The Corporate Knowledge Management Process (CKMP) is an on-going persistent
interaction among human-based agents who aim at integrating all of the various
agents, components, and activities of the CKMS into a planned, directed
process producing, maintaining and enhancing its knowledge base. [13]
Corporate Knowledge Management (CKM) is the human activity within the CKMP
aimed at creating and maintaining this integration, and its associated
planned, directed process. The Corporate Distributed Knowledge Management
System (CDKMS) [14] manages the integration of distributed IT components into
a functioning whole supporting the activities of producing, maintaining, and
enhancing its knowledge base. A CDKMS, in this view, is an information systems
application. It is a special kind of information ecosystem, in Inmon's sense.

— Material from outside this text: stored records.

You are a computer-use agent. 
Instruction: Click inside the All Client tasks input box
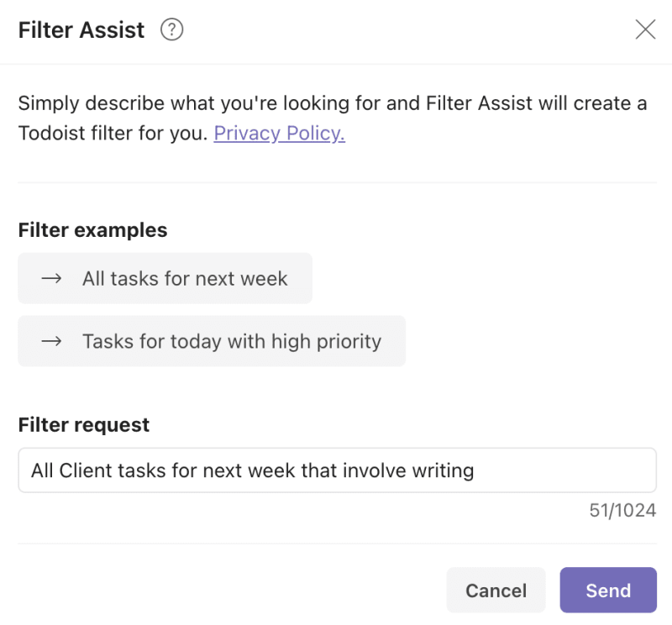[x=336, y=470]
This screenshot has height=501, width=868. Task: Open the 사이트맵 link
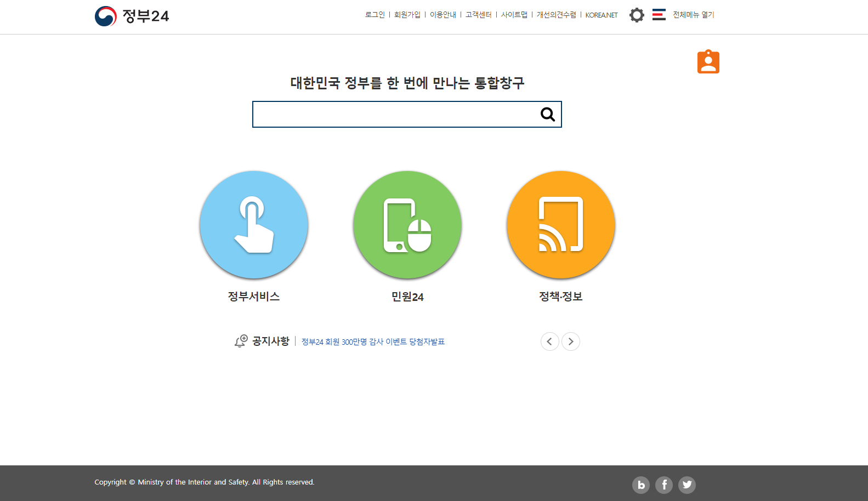click(514, 15)
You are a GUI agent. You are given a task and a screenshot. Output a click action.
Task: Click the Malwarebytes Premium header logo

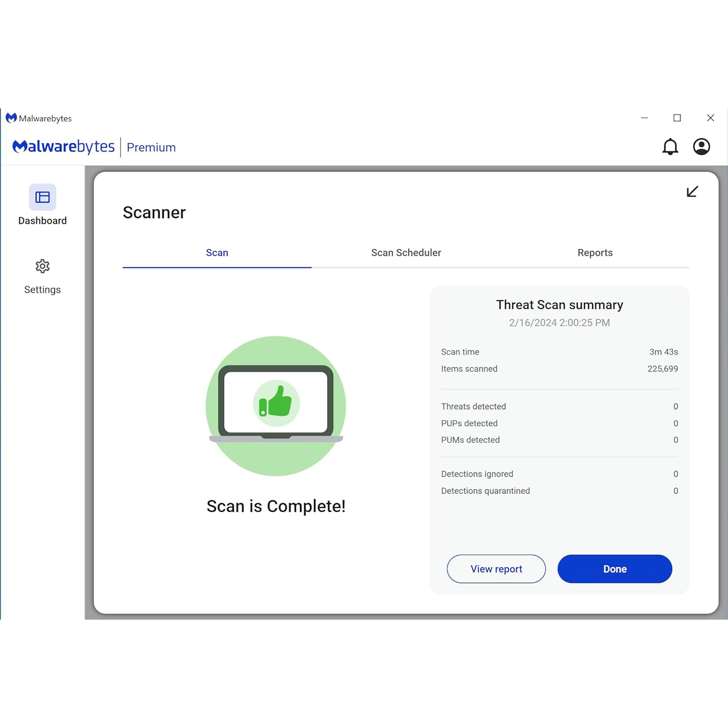(62, 146)
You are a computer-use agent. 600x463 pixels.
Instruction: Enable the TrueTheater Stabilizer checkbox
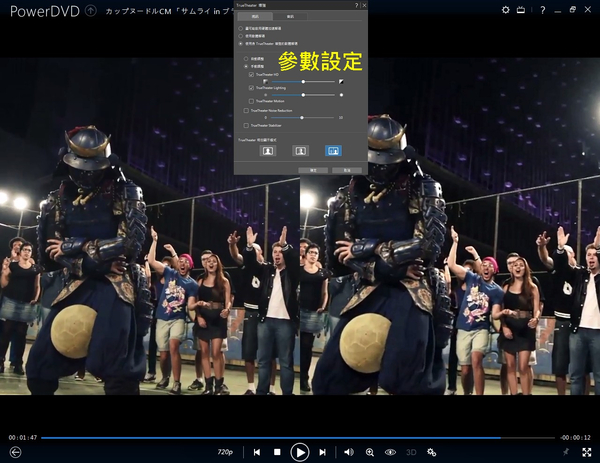[245, 125]
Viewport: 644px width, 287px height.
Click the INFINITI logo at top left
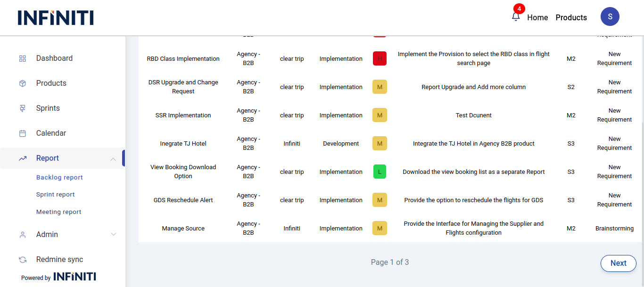(56, 17)
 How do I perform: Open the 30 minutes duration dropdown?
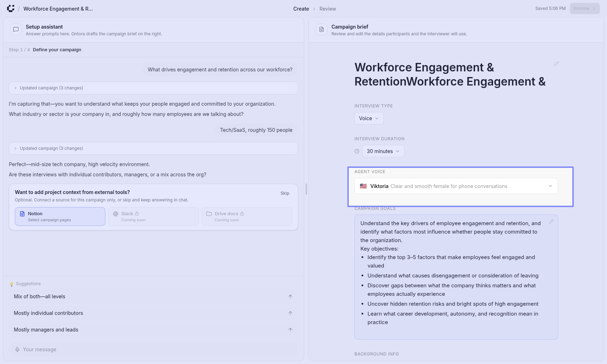coord(383,151)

It is distinct from the CKMS, which transcends information systems, and covers
all types of corporate activity involving the knowledge base. The CDKMS
requires a knowledge base to begin operation. But it enhances its own
knowledge base with the passage of time because it is a self-correcting
system, subject to testing against experience. The CDKMS must not only manage
data, but all of the information, components, objects, object models, process
models, use case models, object interaction models, and dynamic models, used
to process data and to interpret it to produce a business knowledge base. It
is because of its role in managing and processing distributed data, objects,
and models to produce a knowledge base that the term Corporate Distributed
Knowledge Management System is so appropriate.

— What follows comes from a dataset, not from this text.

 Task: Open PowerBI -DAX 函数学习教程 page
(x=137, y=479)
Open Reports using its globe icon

The Corporate Distributed Knowledge Management Architecture (CDKMA), which
can also be called the Corporate Knowledge Factory (CKF) [15], is the IT
architecture needed to implement the CDKMS. It is different from the CIF in
essential ways I'll cover shortly. How are the CDKMS and the CKF different
from the information ecosystem and the CIF? The difference is that the CDKMS
and the CKF are sub-types of the information ecosystem and the CIF, focused on
the objectives of producing, maintaining, and enhancing knowledge, and further
on the necessity of validating information as the essential aspect of
knowledge production, maintenance and enhancement. I cannot over-emphasize the
importance of this difference between the respective information management
system/architecture and knowledge system management/architecture constructs.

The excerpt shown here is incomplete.